- Text
========
BACKGROUND: Among emerging treatments for depressive disorders several studies suggested that n-3 polyunsaturated fatty acids (n-3PUFAs) supplementation can be used. However, eicosapentaenoic acid (EPA) and docosahexaenoic acid (DHA) differ in terms of biochemistry, metabolism and therapeutic effects. Therefore, a clear picture of their specific and different role on affective disorders has not yet emerged.
OBJECTIVES: To investigate the effects of n-3PUFAs on affective disorders including major depression, bipolar disorder and perinatal depression.
METHODS: a comprehensive search on PUBMED, Medline and PsychINFO of all RCTs using n-3PUFAs patients with depressive symptoms published up to April 2016 was performed. We included trials that examined unipolar or bipolar disorder and trials that investigated depressive symptoms in relation to pregnancy. Trials were excluded if the depressive symptomatology was related to other primary organic diseases.
RESULTS: 264 RCT studies were identified but only 36 met the inclusion criteria. First, it has been reported that n-3PUFAs supplementation might have clinical benefits on depressive symptoms. Second, EPA supplement, rather than DHA, seems to be more effective in treating major depression. Third, n-3PUFAs can have beneficial effects in bipolar depression but not in perinatal depression.
CONCLUSIONS: there are only some evidence on the efficacy of n-3PUFAs in affective disorders especially to unipolar and bipolar depression not powered enough to confirm a therapeutic effect for affective disorder. Therefore, further studies with larger and more homogeneous samples, are required to confirm these effects.
========
- Required work
- a) Transcribe the abstract on n-3PUFAs and affective disorders from "METHODS: a comprehensive" up to and including "primary organic diseases.".
- b) Answer these questions using the abstract on n-3PUFAs and affective disorders:
(i) Up to what month and year were the searched trials published?
(ii) How many of the identified RCT studies met the inclusion criteria?
(iii) Which supplement seems more effective in treating major depression?

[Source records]
========
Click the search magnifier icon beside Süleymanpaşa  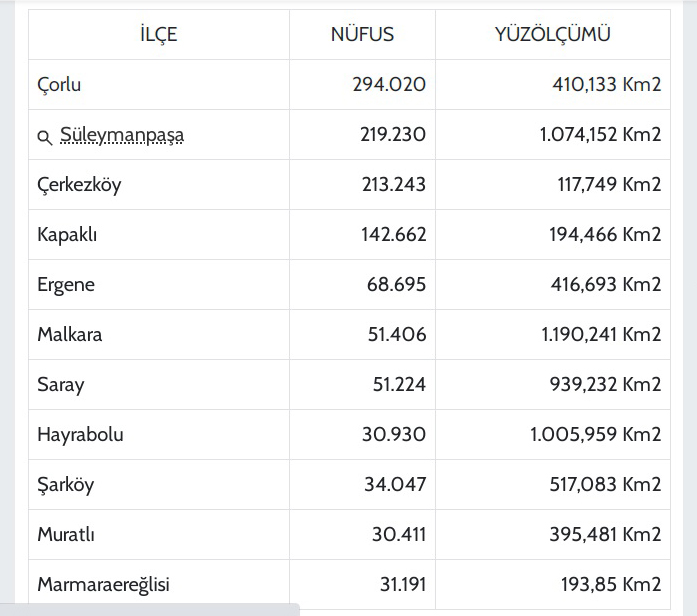point(44,137)
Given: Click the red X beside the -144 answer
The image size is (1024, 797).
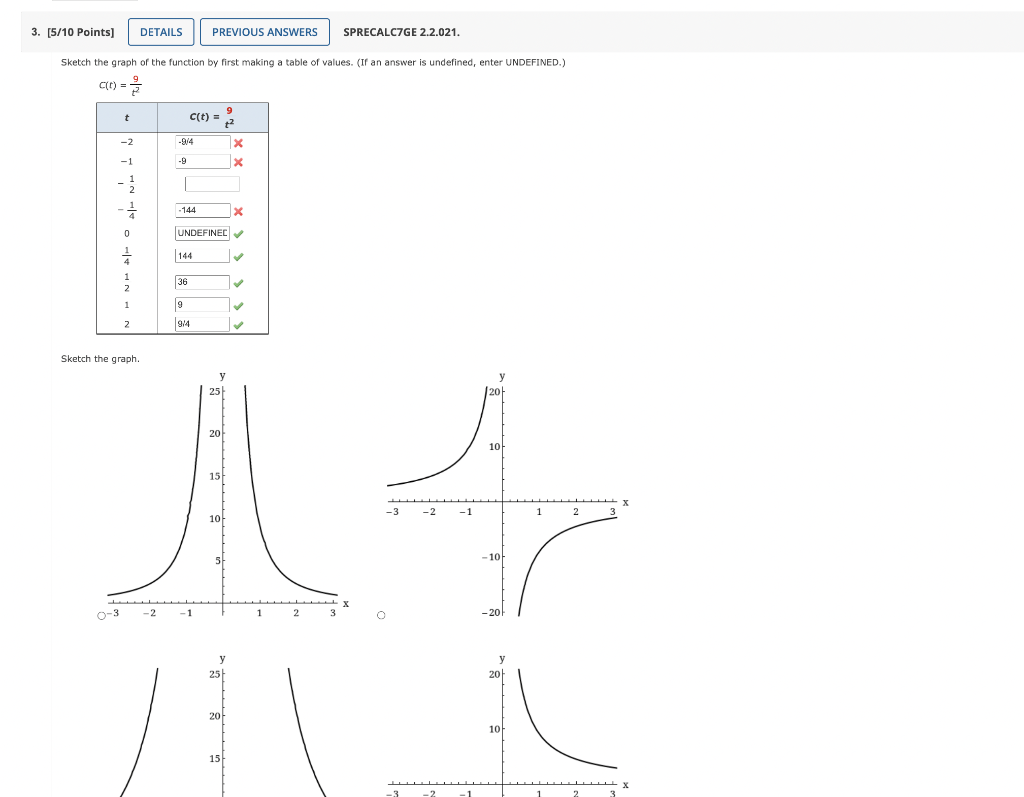Looking at the screenshot, I should tap(237, 209).
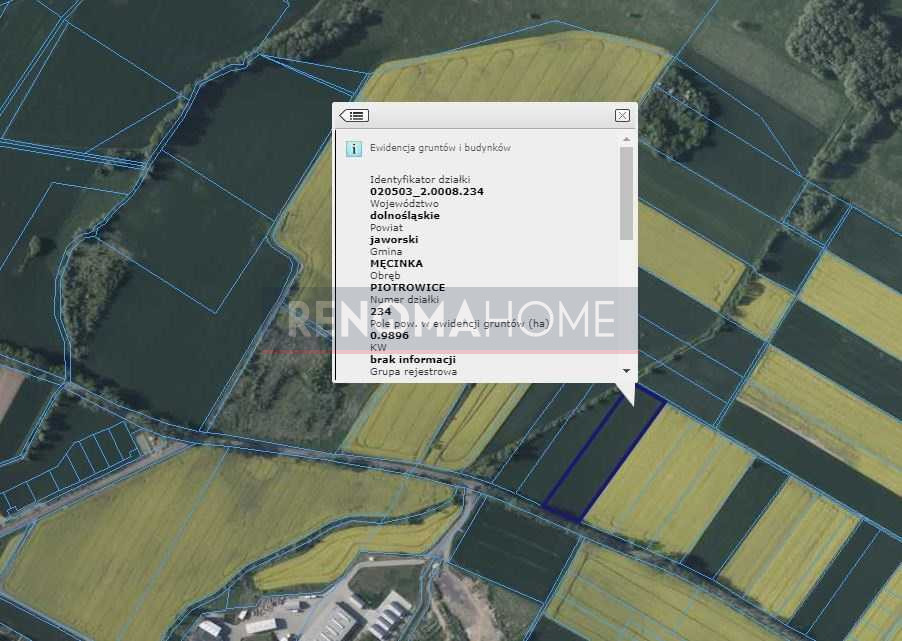Close the parcel information popup
The image size is (902, 641).
coord(622,116)
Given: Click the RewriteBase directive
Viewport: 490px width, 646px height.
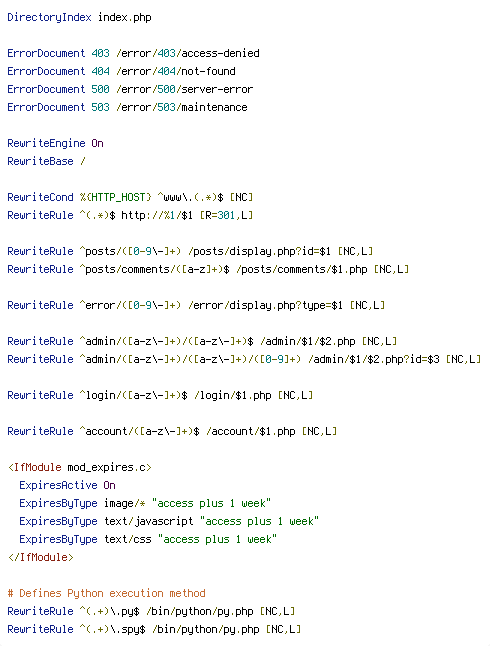Looking at the screenshot, I should [40, 162].
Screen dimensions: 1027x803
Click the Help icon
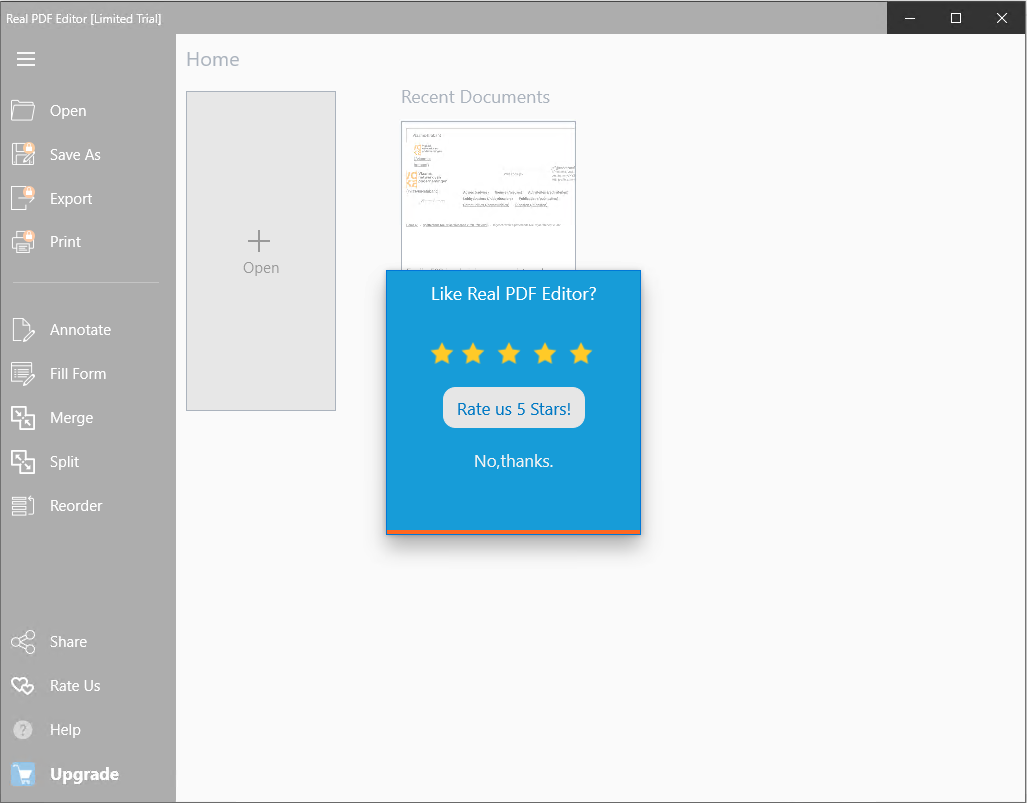(21, 729)
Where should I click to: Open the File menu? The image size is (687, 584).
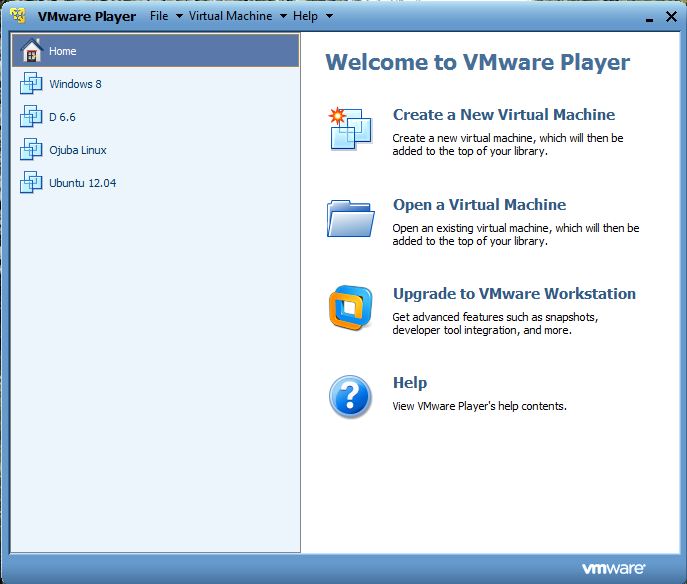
========
- Task-by-task solutions
- a)
METHODS: a comprehensive search on PUBMED, Medline and PsychINFO of all RCTs using n-3PUFAs patients with depressive symptoms published up to April 2016 was performed. We included trials that examined unipolar or bipolar disorder and trials that investigated depressive symptoms in relation to pregnancy. Trials were excluded if the depressive symptomatology was related to other primary organic diseases.

- b)
(i) April 2016
(ii) 36
(iii) EPA, rather than DHA